Getting this distinction right is not academic. It changes how you read sector rotation, evaluate capital flows, and understand what institutional desks are actually doing when they talk about "leadership."
RSI: an internal momentum oscillator
The Relative Strength Index, developed by J. Welles Wilder in 1978, measures the internal momentum of a single security. It compares the average size of recent up-closes to the average size of recent down-closes over a lookback period (typically 14 bars). The output is a value between 0 and 100.
RSI tells you whether a stock's recent price action has been dominated by buying pressure (high RSI) or selling pressure (low RSI). An RSI above 70 is conventionally considered "overbought," and below 30 is "oversold." These are useful labels for range-bound markets but misleading in trending ones, where RSI can stay above 70 or below 30 for extended periods.
The critical point is that RSI looks at a security in isolation.
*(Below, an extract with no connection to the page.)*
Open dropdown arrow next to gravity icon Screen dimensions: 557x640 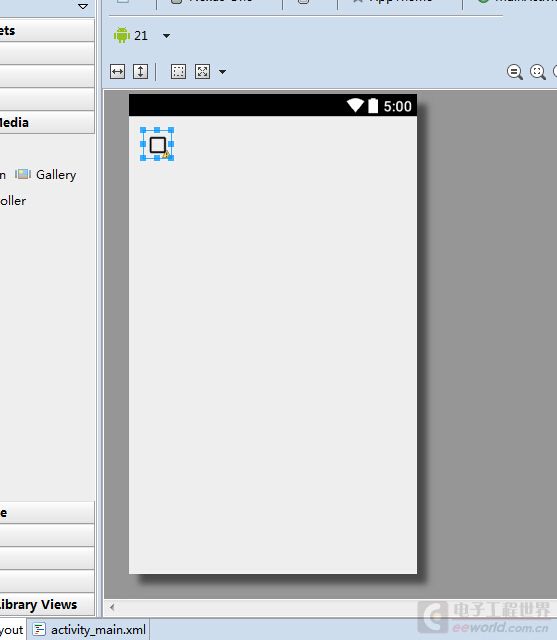point(222,72)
It compares the stock to itself. It has no concept of how that stock is performing relative to anything else.
Relative strength: a comparative measure
Relative strength, as used by institutional desks and professional technical analysts, is a comparison between two securities or between a security and a benchmark. The calculation is simple: divide the price of the security by the price of the benchmark (typically the S&P 500) to create a ratio. Plot that ratio over time.
When the line rises, the security is outperforming the benchmark. When it falls, the security is underperforming. The direction and slope of this line tell you where capital is flowing relative to the broad market.
This is the tool institutional desks use to evaluate sector rotation. When you hear a strategist say "technology is showing relative strength" or "energy is losing relative strength," they are not talking about RSI. They are talking about this ratio chart. They are saying that the sector is outperforming or underperforming the S&P 500 on a sustained basis.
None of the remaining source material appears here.